The goal of the project was the development of nano-forest, vertically aligned, iridium oxide nanowire based microelectronic biosensors towards designing ultra sensitive electrochemical sensors for detecting allergens as well as protein biomarkers. This work was performed in conjunction with Sharp Labs, America, Camas, WA.
Design of carbon nanotubes based virus sensors Portland State University and Oregon Health and Sciences University, Portland, OR
Adding functionality to vertically aligned carbon nanotubes integrated into microelectronic platforms towards designing ultrasensitive biosensors. The tips of the carbon nanotubes are surface functionalized to bind viruses through the proteins expressed by the viruses. The binding of viruses resulted in changes to the mechanical and electrical properties of the carbon nanotubes potentially resulting in single virus detection.
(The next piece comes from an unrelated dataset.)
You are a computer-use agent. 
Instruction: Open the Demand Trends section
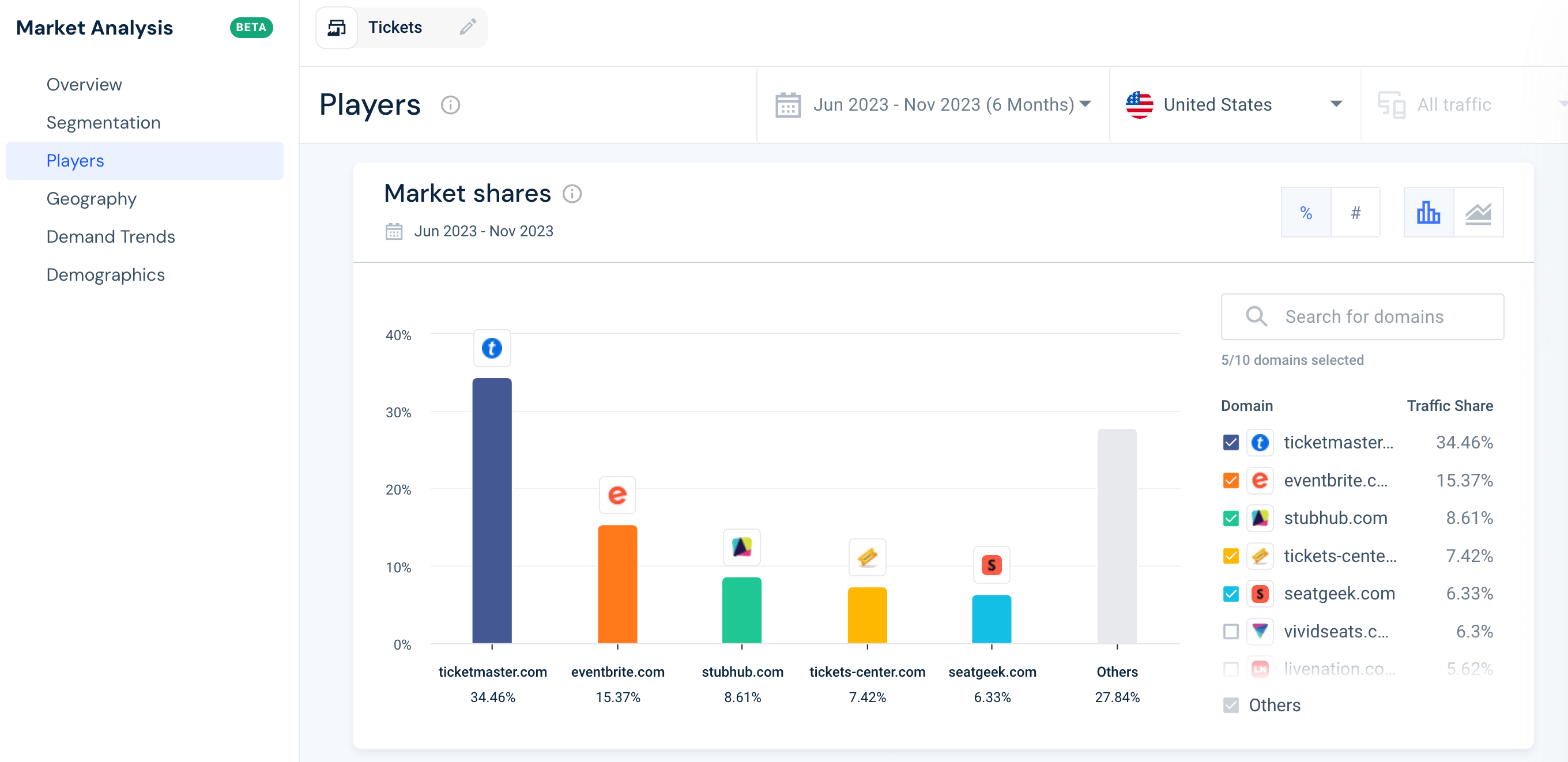pos(111,237)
Optodes-chemical iuntracellular sensors Arizona State Universitty, Tempe, AZ & Oregon State University, Corvallis, OR
Organic /inorganic nanoparticle hybrids which are ion sensitive have been engineered to detect ion concentrations and intra cellular transients.
Manipulating cells using holographic optical tweezers Oregon State University , Corvallis, OR
Designing platforms for update of optode sensors and cell manipulation using directed laser light.
Sensors for mercury detection from fish Dahl Natural LLC, Independence, OR
Electrochemical sensors based on nanoporous material and carbon nanotube composites were designed for detecting mercury from fish and its associated water samples.
Trace monitoring of NOx and sulfur compounds at room temperatures using nanocomposites Portland State University , Portland, OR & Oregon State University, Corvallis, OR
Inter digitated gold micro platforms were integrated with highly specific polymer -carbon nanocomposite towards designing trace gas sensors. By changing the composition of the composites high temperature sensors were designed.
High temperature oxygen monitoring from nanocomposites Pacific Northwest National Labs, Richland, WA
Using doped cerium oxide high temperature chemi resistive oxygen sensors were designed. The composition for the active sensing area were engineered to optimize the sensor.